5 impressive health benefits of Flax seeds



For centuries, flax seeds have been prized for their health-protective properties. So, it’s no wonder they acquired the name Linum usitatissimum, meaning “the most useful.”

Flax seeds are emerging as a “super food” as more scientific research points to their health benefits.

If you haven’t tried flax seeds yet, it’s high time you do. These tiny gems have been around for thousands of years, and today they’re prized more than ever for their powerful health benefits, nutty flavor and versatility.

Here’s why flax seeds—whole or ground, brown or golden—are so good for you:

1. Aid digestion

Most of us don’t eat nearly enough fiber—the average adult gets only about 15 grams a day, a far cry from the recommended 25 grams a day for women and 38 grams a day for men.

Flax seeds to the rescue: just 2 tablespoons of ground flax seed provides 16% of the daily fiber needs for women and about 11% DV for men. Their insoluble fiber aids digestion, helps keep you regular, and prevents constipation.

2. Help with weight loss

Flax seeds are also high in soluble fiber, which helps you feel full so you’re less likely to overeat. A study found that eating whole flax seeds may help with weight loss, especially in very overweight people.

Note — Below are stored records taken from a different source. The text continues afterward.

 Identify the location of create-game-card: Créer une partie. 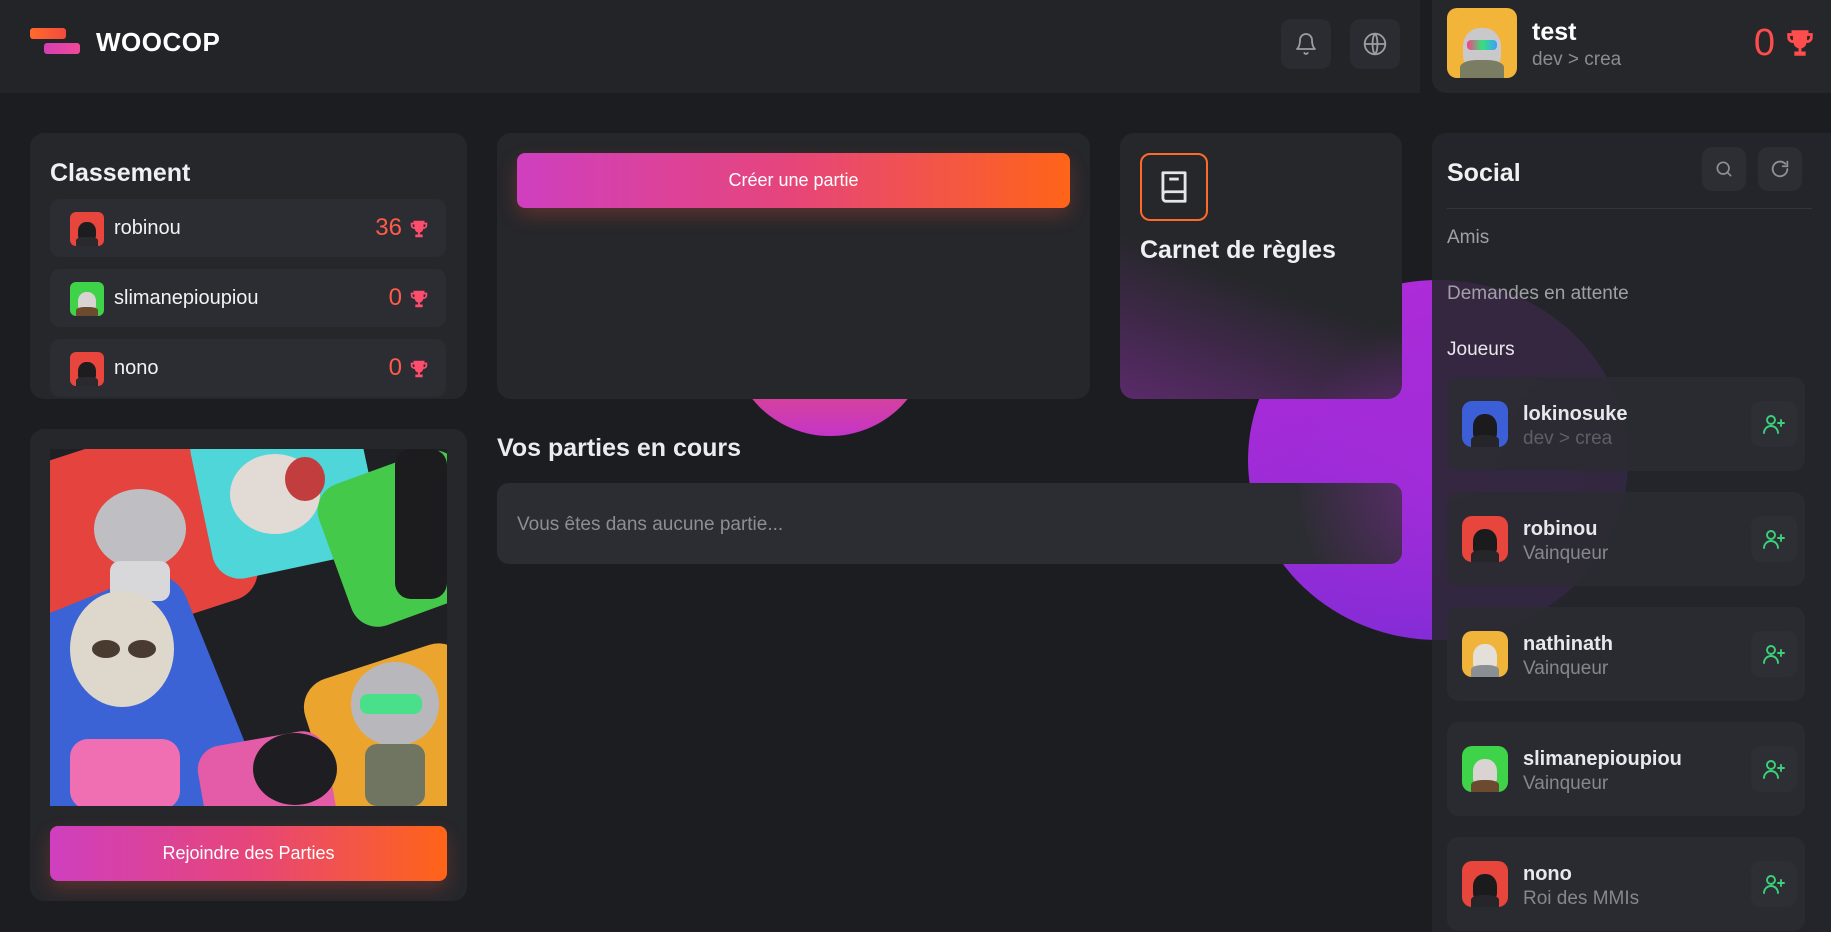
(794, 266).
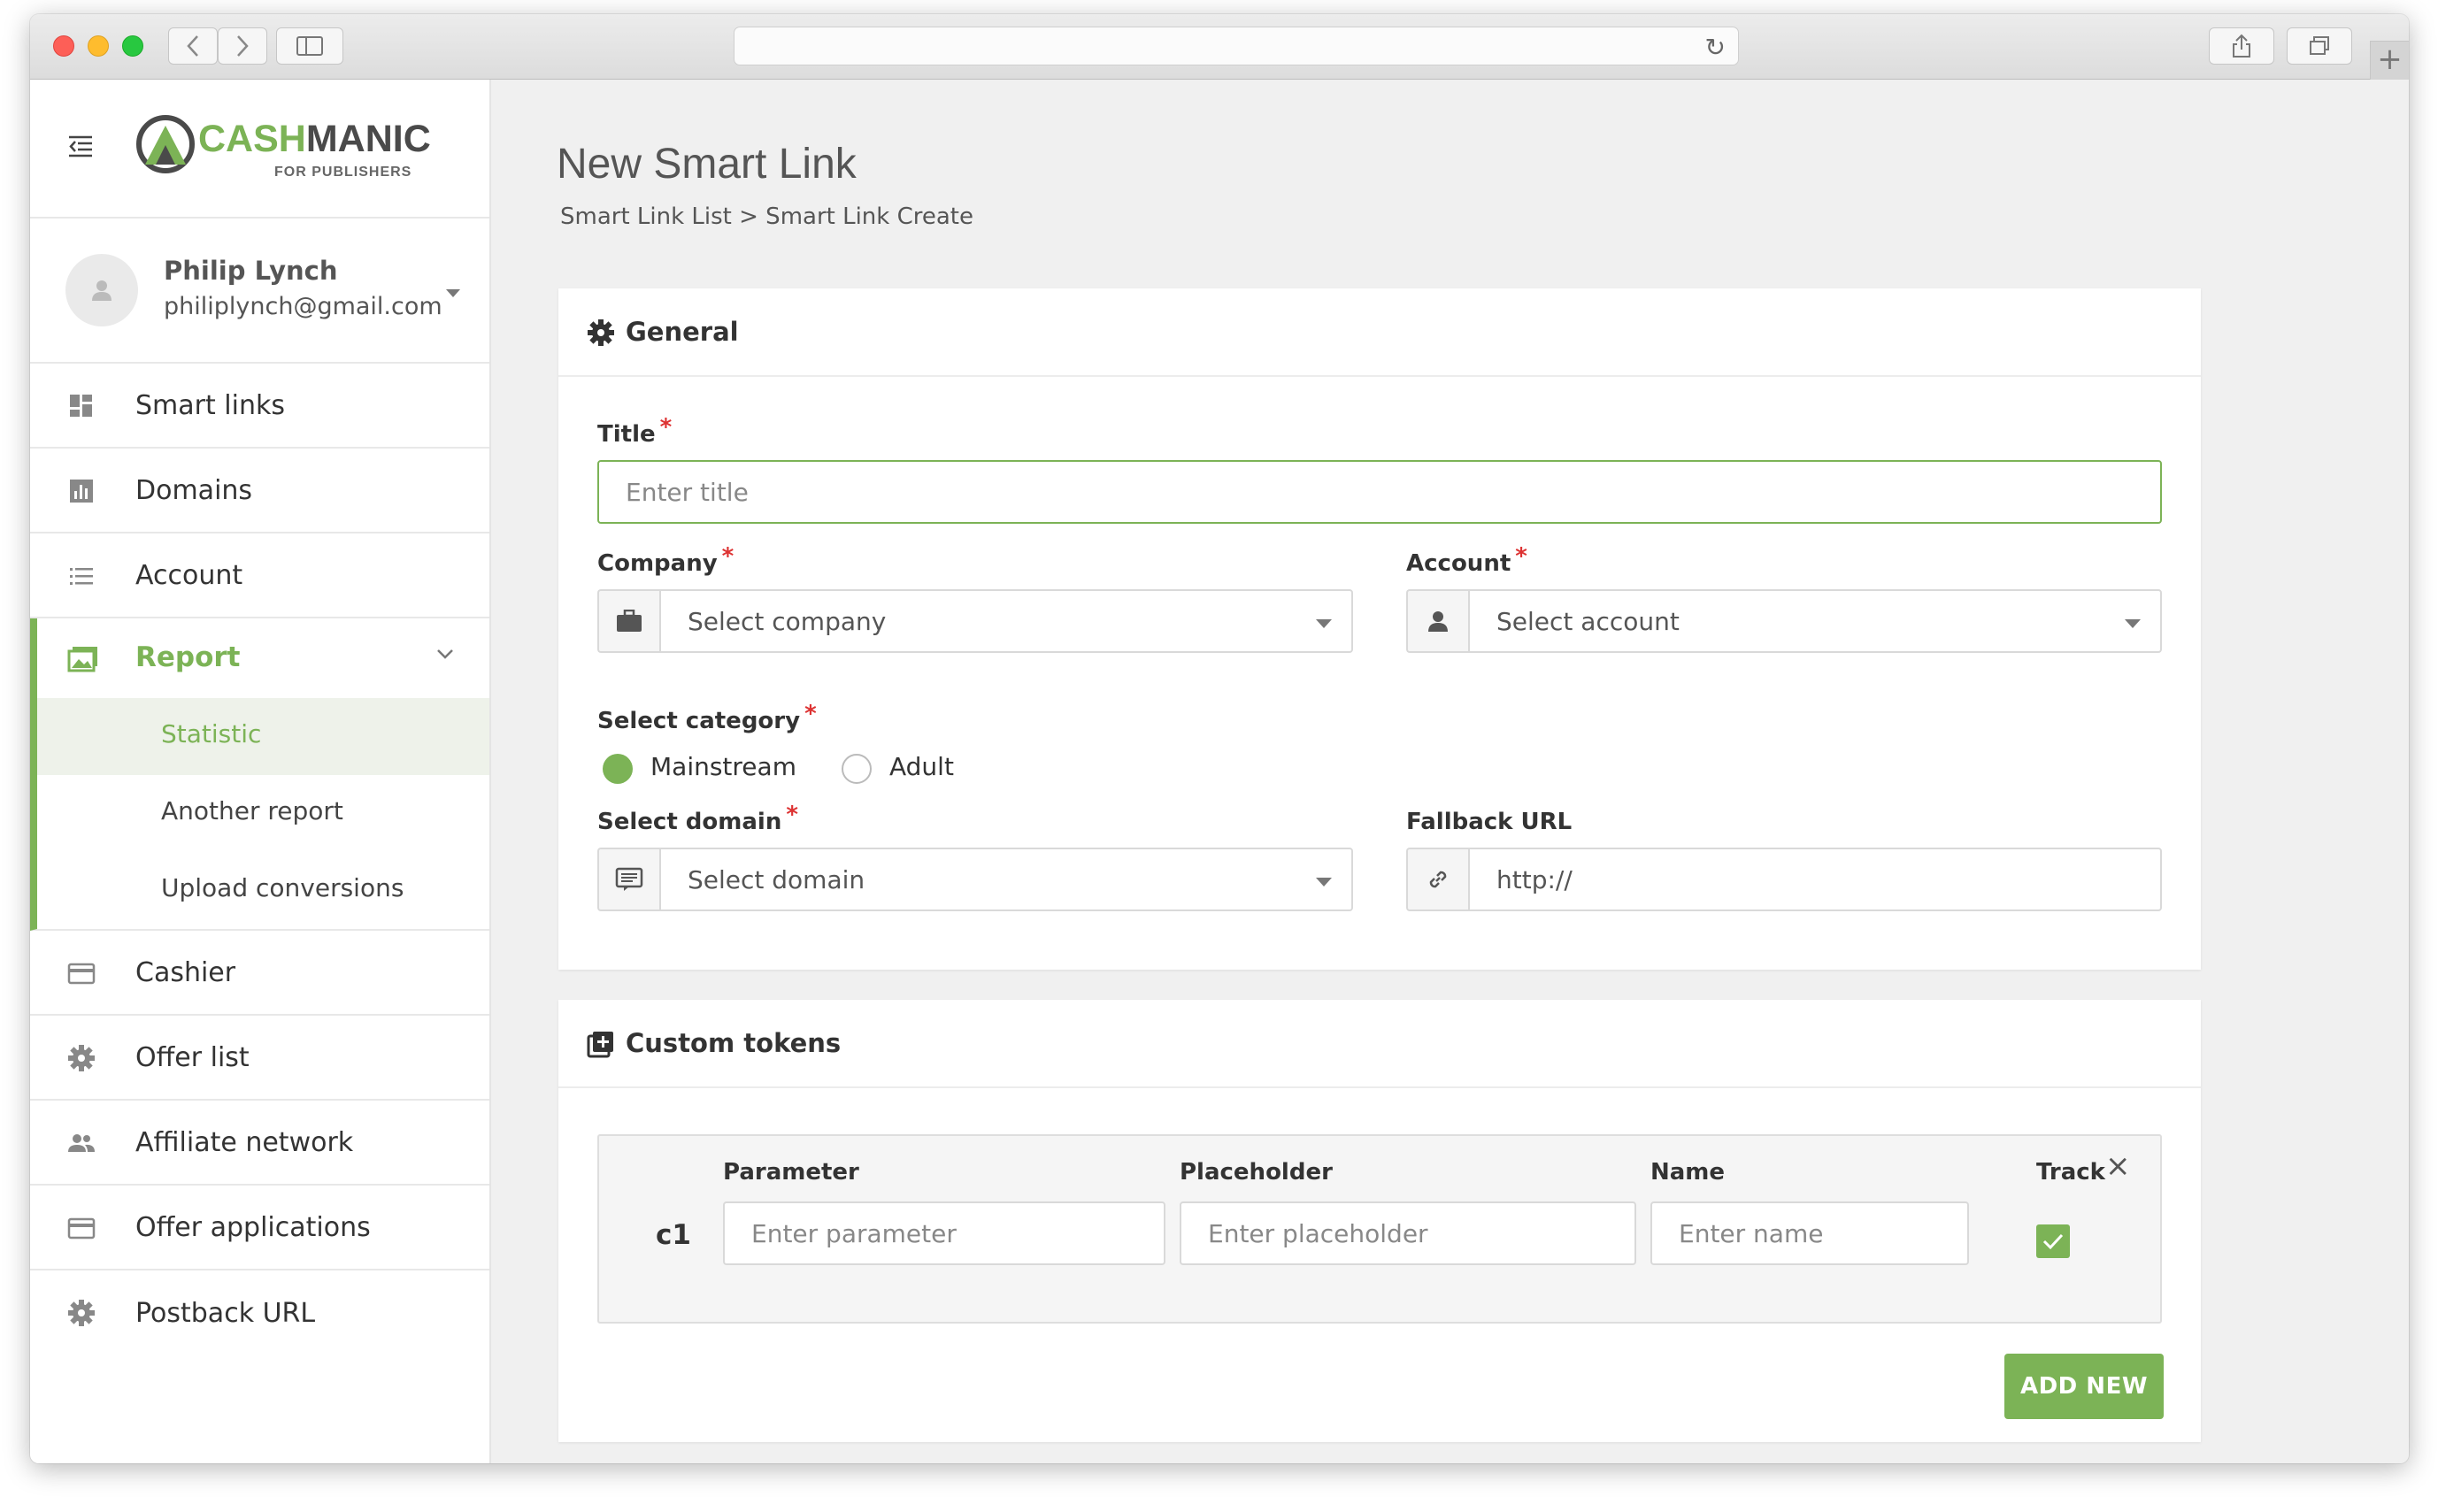 The height and width of the screenshot is (1512, 2438). Describe the element at coordinates (1815, 880) in the screenshot. I see `fallback-url-input: http://` at that location.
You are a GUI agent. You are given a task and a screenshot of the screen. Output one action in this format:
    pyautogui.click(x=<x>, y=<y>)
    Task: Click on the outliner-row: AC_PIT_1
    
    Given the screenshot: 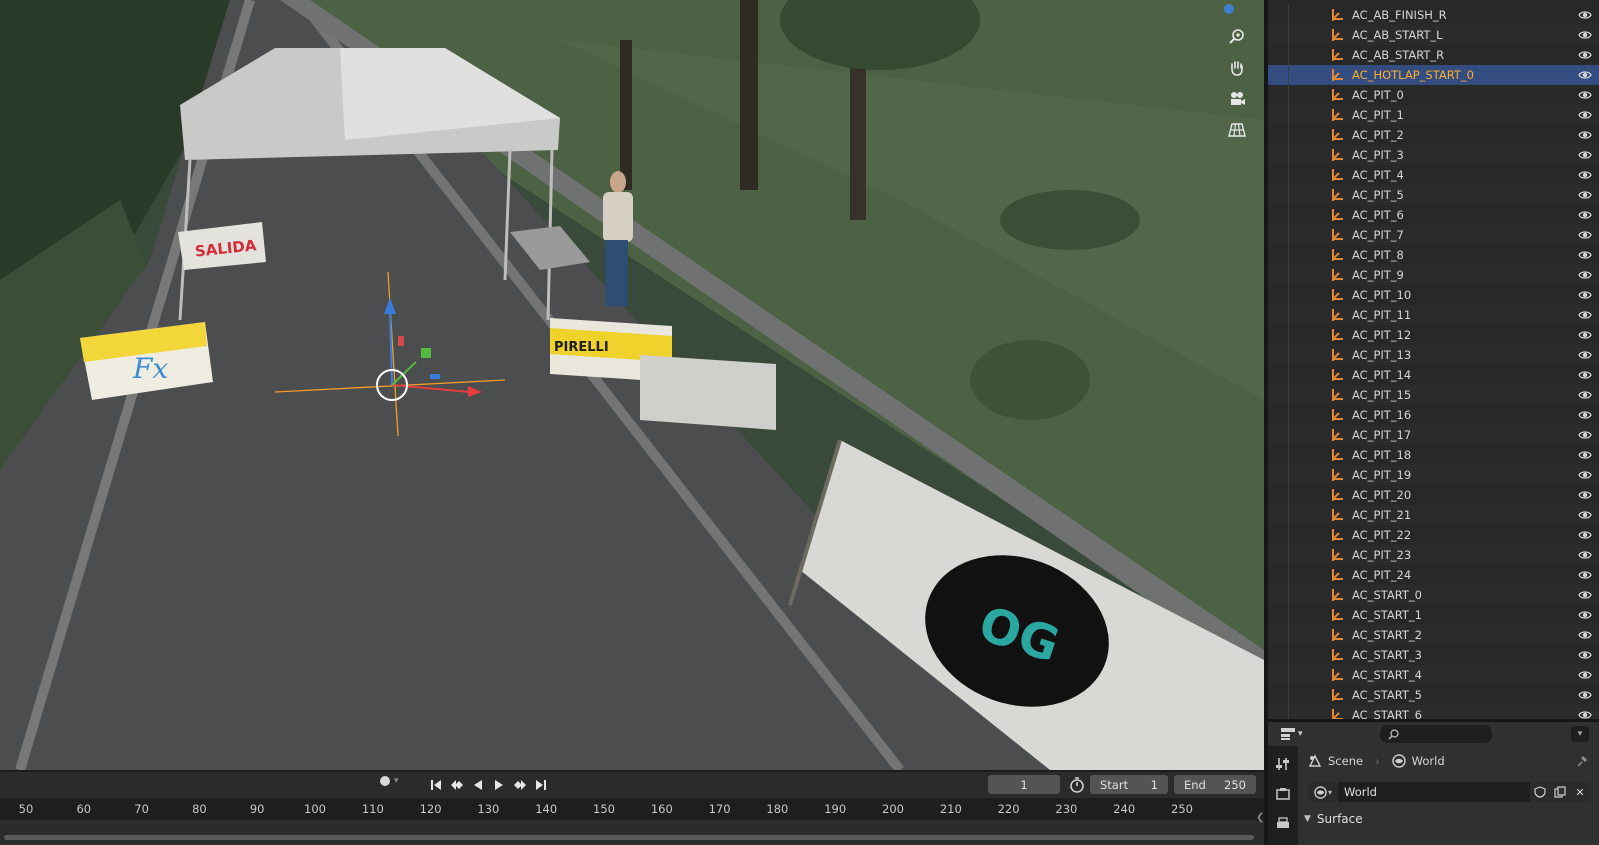 What is the action you would take?
    pyautogui.click(x=1434, y=115)
    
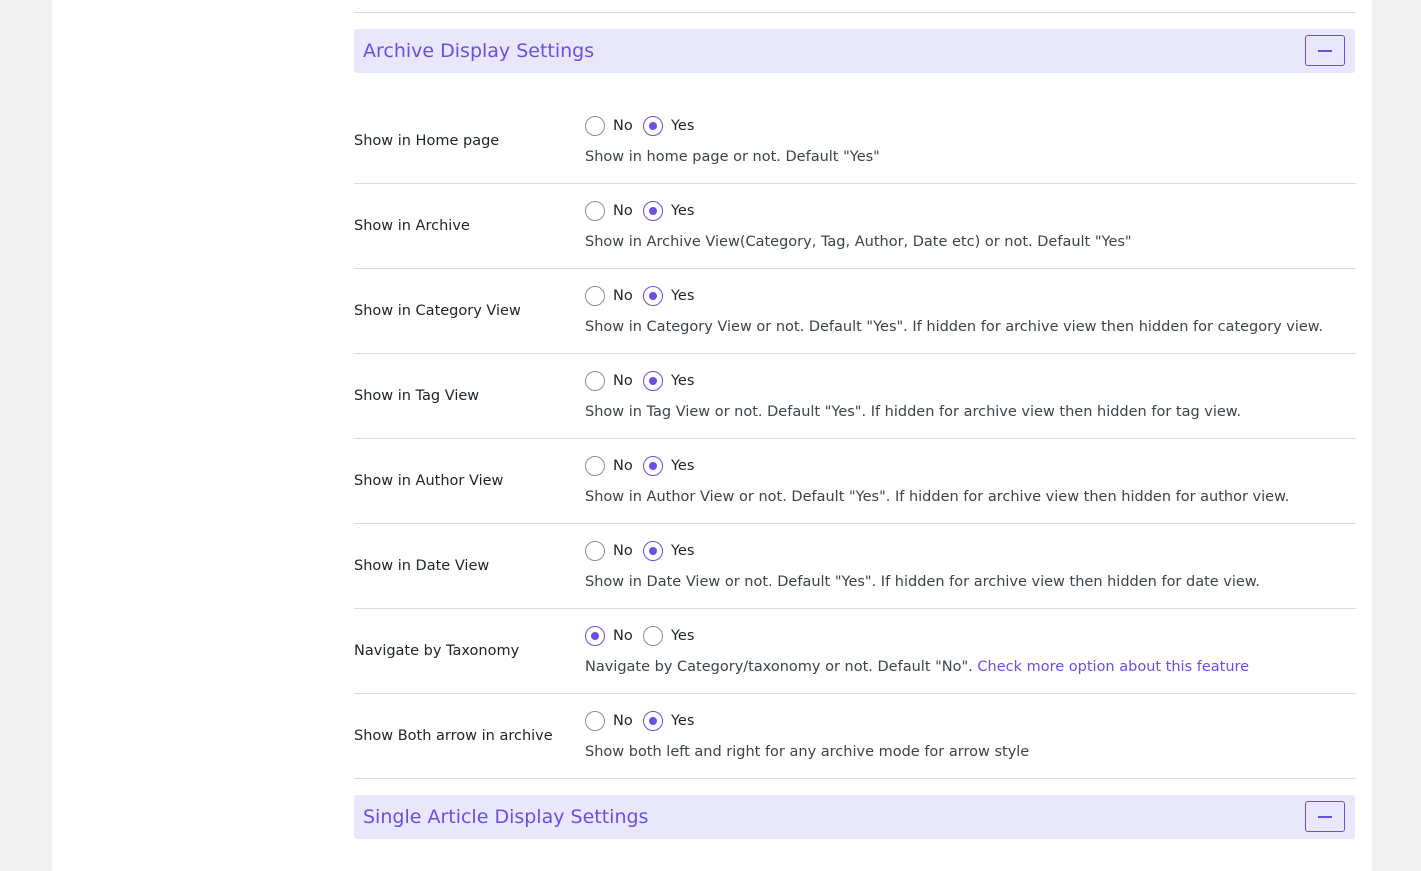 The image size is (1421, 871). Describe the element at coordinates (422, 566) in the screenshot. I see `setting-label: Show in Date View` at that location.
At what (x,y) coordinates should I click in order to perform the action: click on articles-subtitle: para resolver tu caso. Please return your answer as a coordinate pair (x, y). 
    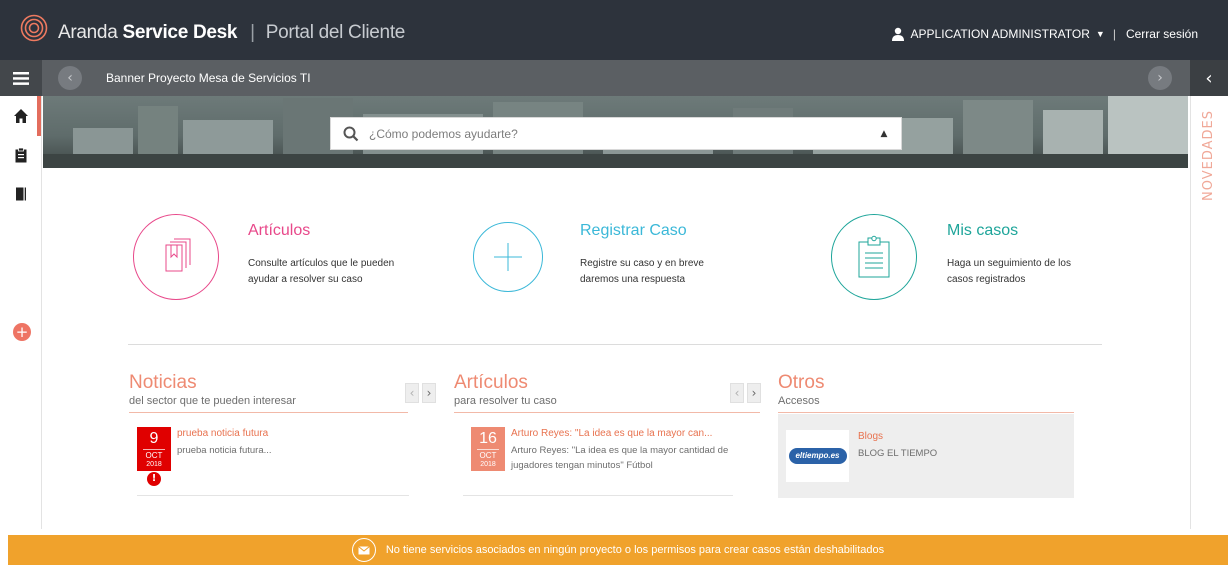
    Looking at the image, I should click on (506, 401).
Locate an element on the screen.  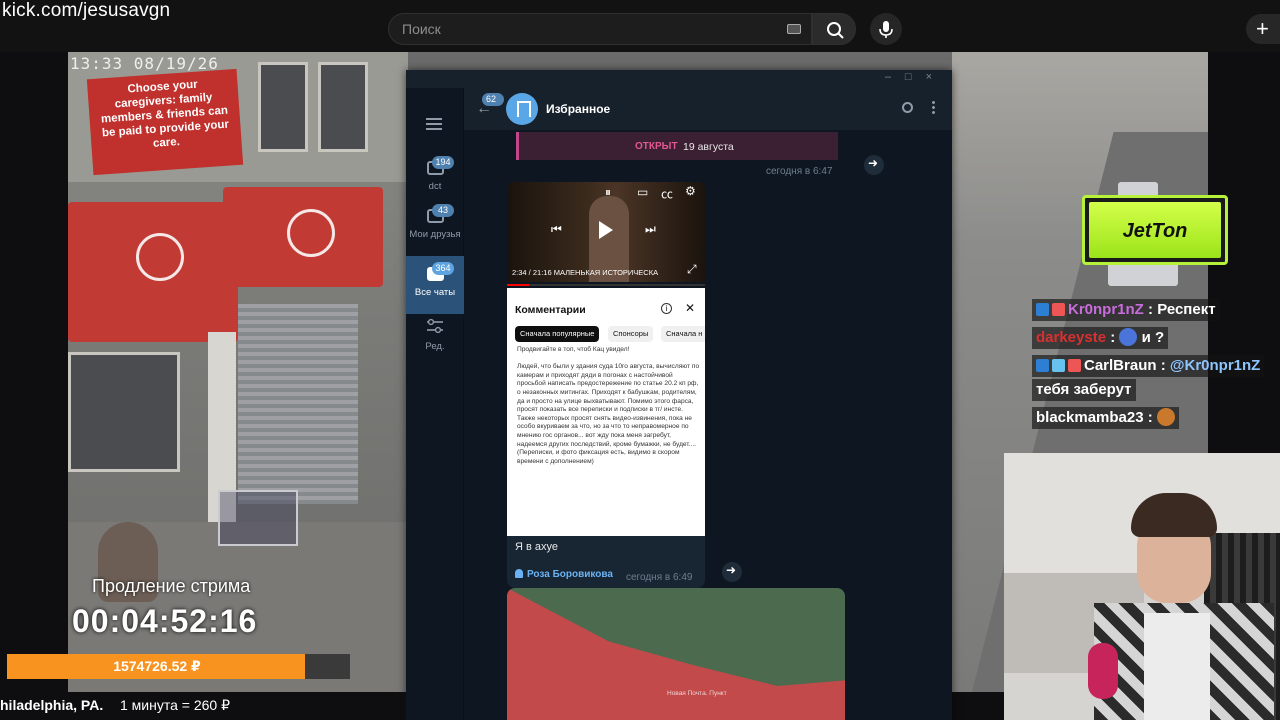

In the studies, the people who lost the most were those who stayed on a flax seed-supplemented diet for 12 weeks or longer and ate more than 30 grams (not quite 4 tablespoons) of flax seeds a day.

3. Boost heart health

One of flax seeds’ biggest benefits is their high ALA (plant-based omega-3) content. The body doesn’t produce omega-3s on its own, so you have to get them from foods like fish and—you guessed it—flax seeds. In fact, flax seeds are second only to chia seeds as the plant foods highest in ALA.

Research shows that people who eat more foods with ALA have a lower risk of heart disease—by up to 14%, according to one large review of more than two dozen studies.

4. Reduce cholesterol

Of course, eating flax seeds can’t replace cholesterol-lowering meds for people who need them. But several small studies show that eating flax seeds may help in the fight against high cholesterol. During digestion, the soluble fiber in flax seed helps bind cholesterol and pushes it out of the body, lowering cholesterol levels in the blood.

In one small study of people with high cholesterol, eating 30 grams a day of flax seed powder for three months helped lower total cholesterol by 17% and “bad” LDL cholesterol by nearly 20%. In another very small study of postmenopausal women, eating 30 grams of flax seeds every day for three months lowered their LDL and total cholesterol by 7% and 10%, respectively.

5. Potentially help fight cancer

Flax seeds are powerful cancer fighters, according to several studies—including one of more than 6,000 women in Canada that found that those who regularly ate flax seeds were up to 18% less likely to develop breast cancer. Post-menopausal women seemed to benefit the most.

Other small studies suggest that flax seeds may help lower the risk of prostate cancer in men. Evidence is conflicting, though, and more research is needed.